Chikungunya pode levar a danos irreversíveis nos olhos, indica estudo
Pesquisadores fazem acompanhamento da saúde ocular de pessoas que tiveram chikungunya em Feira de Santana, na Bahia. De 2015 para 2016, casos de chikungunya aumentaram 606%.
A característica mais marcante da chikungunya são as fortes dores nas articulações,
que podem persistir por muito tempo depois da fase aguda da infecção.
Lesões vasculares, inchaço, perda de sensibilidade e até queda de cabelo
são sequelas que já foram identificadas na fase crônica da doença.
Agora, pesquisadores brasileiros estão monitorando as complicações
oculares que o vírus transmitido pelo Aedes aegypti pode desencadear.
Resultados preliminares de um estudo conduzido em Feira de Santana, na
Bahia, indicam que mais da metade dos pacientes com chikungunya
avaliados apresentam alterações oculares que levaram, em alguns casos, à
perda parcial ou total da visão de forma irreversível.
O oftalmologista Hermelino de Oliveira Neto, professor da Universidade
Estadual de Feira de Santana (UEFS) e coordenador do Hospital de olhos
de Feira de Santana (Clihon), está à frente do projeto, feito em
parceria entre a UEFS e pesquisadores da Fundação Oswaldo Cruz (Fiocruz)

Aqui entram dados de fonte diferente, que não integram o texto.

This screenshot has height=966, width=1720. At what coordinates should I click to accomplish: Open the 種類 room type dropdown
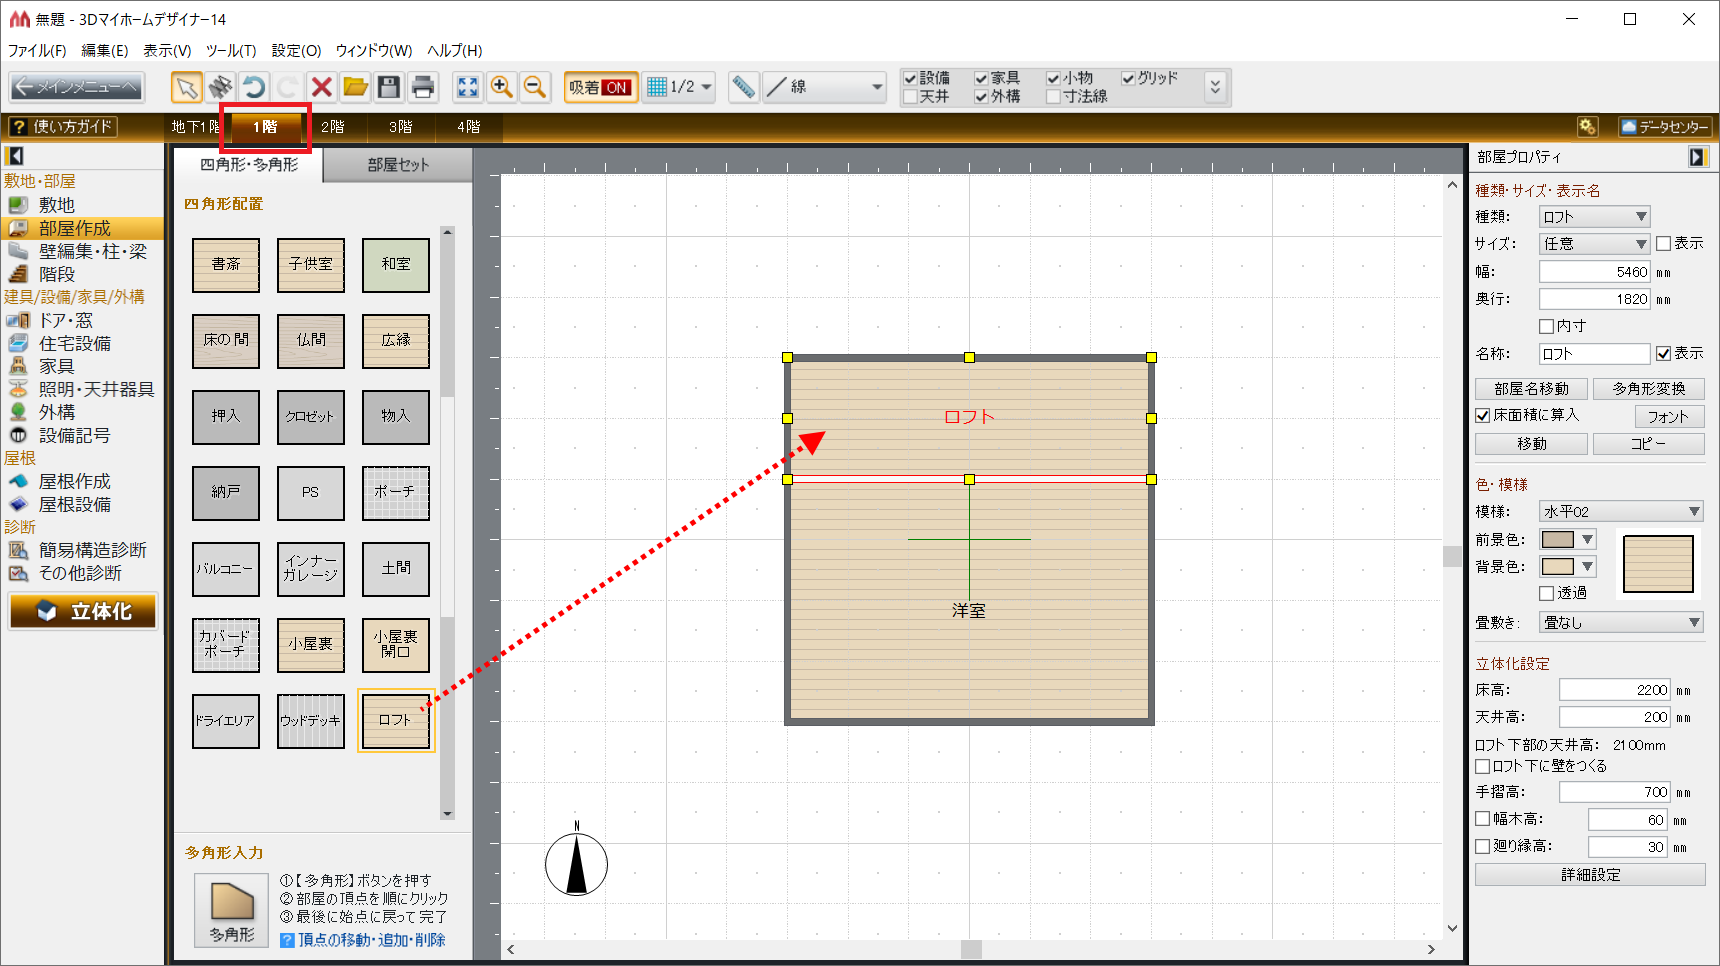point(1594,217)
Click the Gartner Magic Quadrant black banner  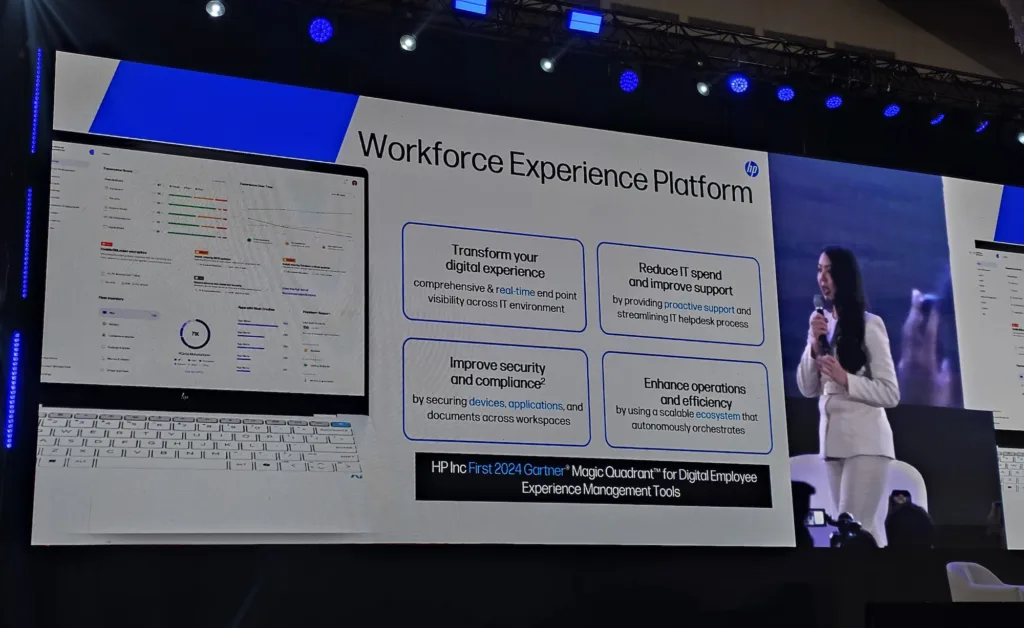tap(593, 482)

e da Universidade Federal de São Paulo (Unifesp).
A literatura médica já apontava para a possibilidade de a chikungunya
afetar a saúde ocular. Um artigo de 2007 publicado na revista “Clinical
Sciences” descreveu casos de neurite óptica, um tipo de inflamação do
nervo óptico, em pacientes infectados pelo vírus na Índia. Mas o número
elevado de casos registrados no Nordeste do Brasil permitiu fortalecer
as evidências dessa associação.
Feira de Santana foi uma das primeiras cidades brasileiras a registrar
casos de chikungunya em 2014. Uma iniciativa da Fiocruz e da UEFS passou
a acompanhar pacientes com chikungunya na cidade para verificar os
efeitos de longo prazo da doença. A equipe de Hermelino passou a fazer
exames oftalmológicos nos pacientes que já eram acompanhados pelo
projeto. “A gente criou um consultório itinerante e montou ao lado da
sala de atendimento desse grupo”, conta o oftalmologista.

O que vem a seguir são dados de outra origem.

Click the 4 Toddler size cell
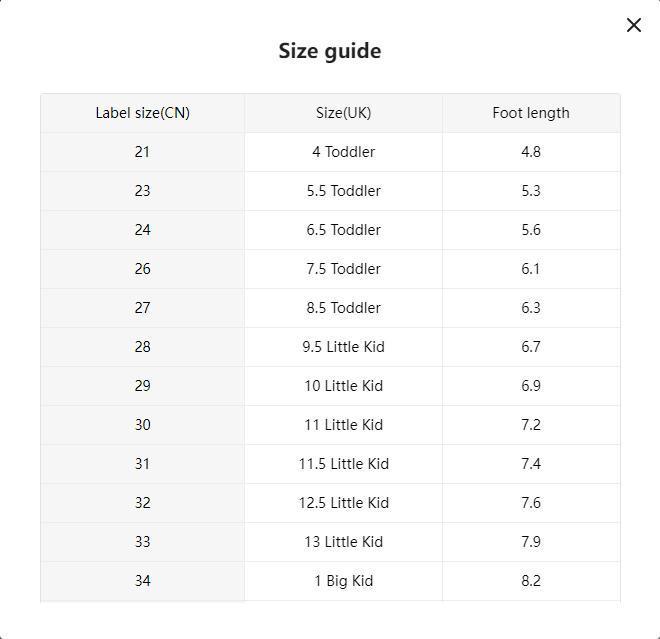 point(343,152)

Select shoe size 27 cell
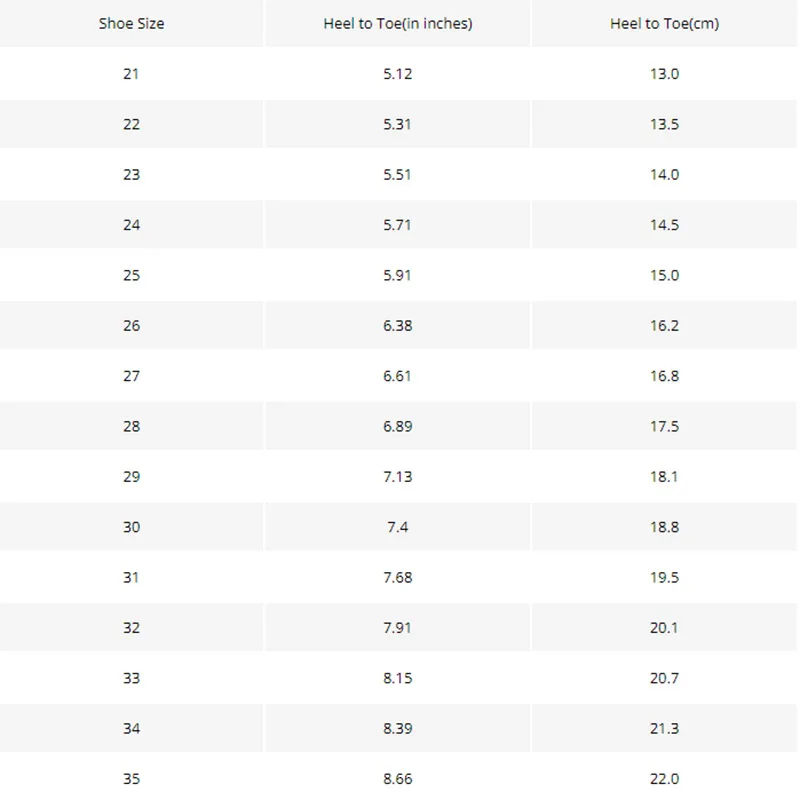[x=131, y=376]
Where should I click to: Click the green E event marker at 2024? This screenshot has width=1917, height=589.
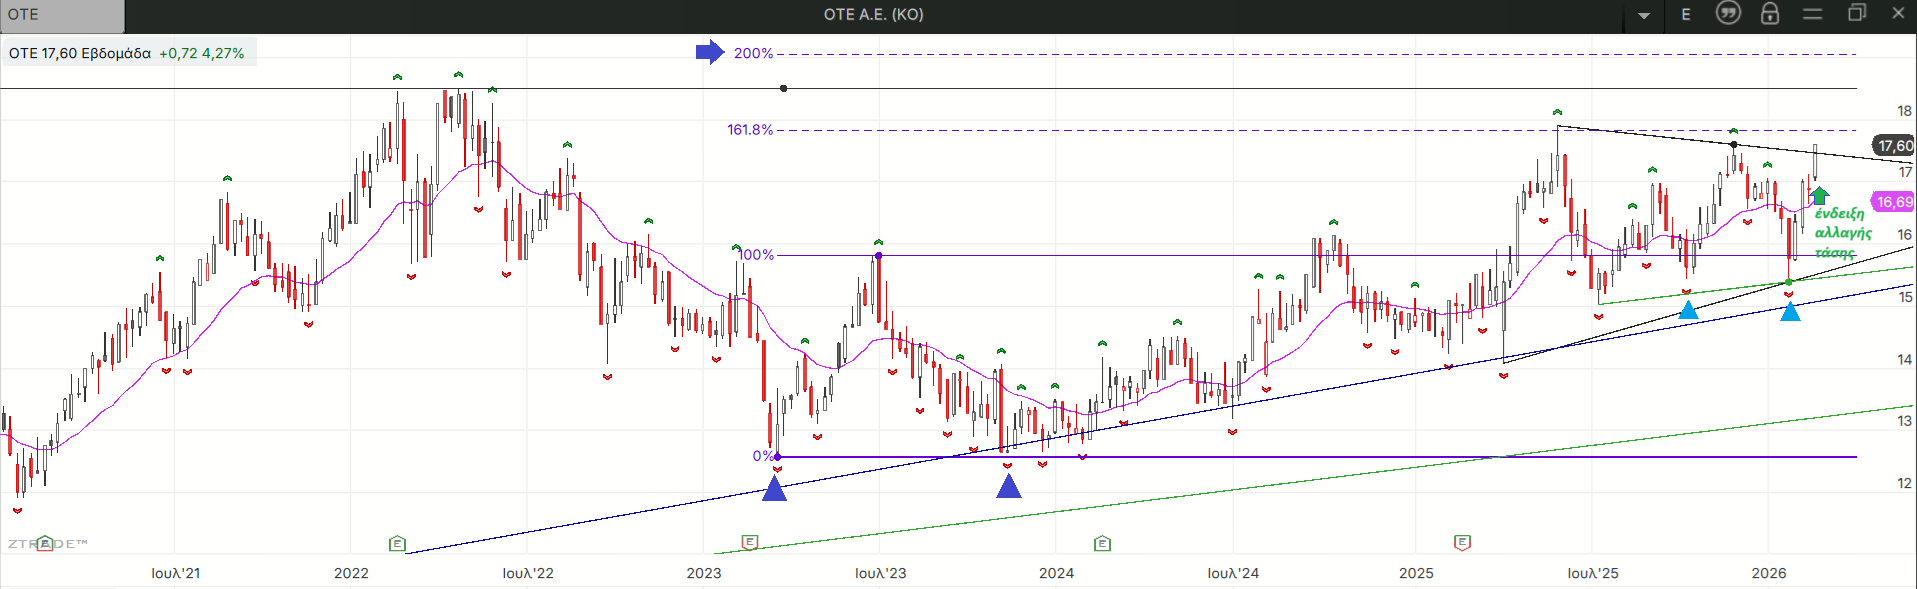(1102, 543)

O atendimento oftalmológico se dá uma vez por mês e começou em
novembro. Até o momento, foram avaliados 87 olhos de 44 pacientes com
exames positivos para chikungunya.
"É importante termos o conhecimento de que essa doença cega. Tenho uma paciente que está cega por uma doença que poderia ser evitada", Hermelino de Oliveira Neto, oftalmologista
Do total de pacientes avaliados, 75% relatou queixas oculares, desde as
mais simples até as mais intensas, e 54% apresentou lesão nos olhos. Em
5% dos pacientes, foi detectada uma lesão importante na retina e no
nervo ótico que levou a uma baixa de visão severa e irreversível.
“É importante termos o conhecimento de que essa doença cega. Tenho uma
paciente que está cega por uma doença que poderia ser evitada”, diz
Hermelino. Para ele, os resultados reforçam a importância de se prevenir
a proliferação da doença e de estudar novas formas de intervenção que
possam diminuir os riscos de complicação na fase aguda da doença.
Até o momento, ainda não está claro como o vírus atua para afetar a
visão. Hermelino explica que existe uma suspeita de que o vírus agrida
os olhos diretamente. Outra suspeita é que se trata de um fenômeno
autoimune: que os anticorpos produzidos para combater o vírus levariam a
um processo inflamatório intenso que afetaria os olhos.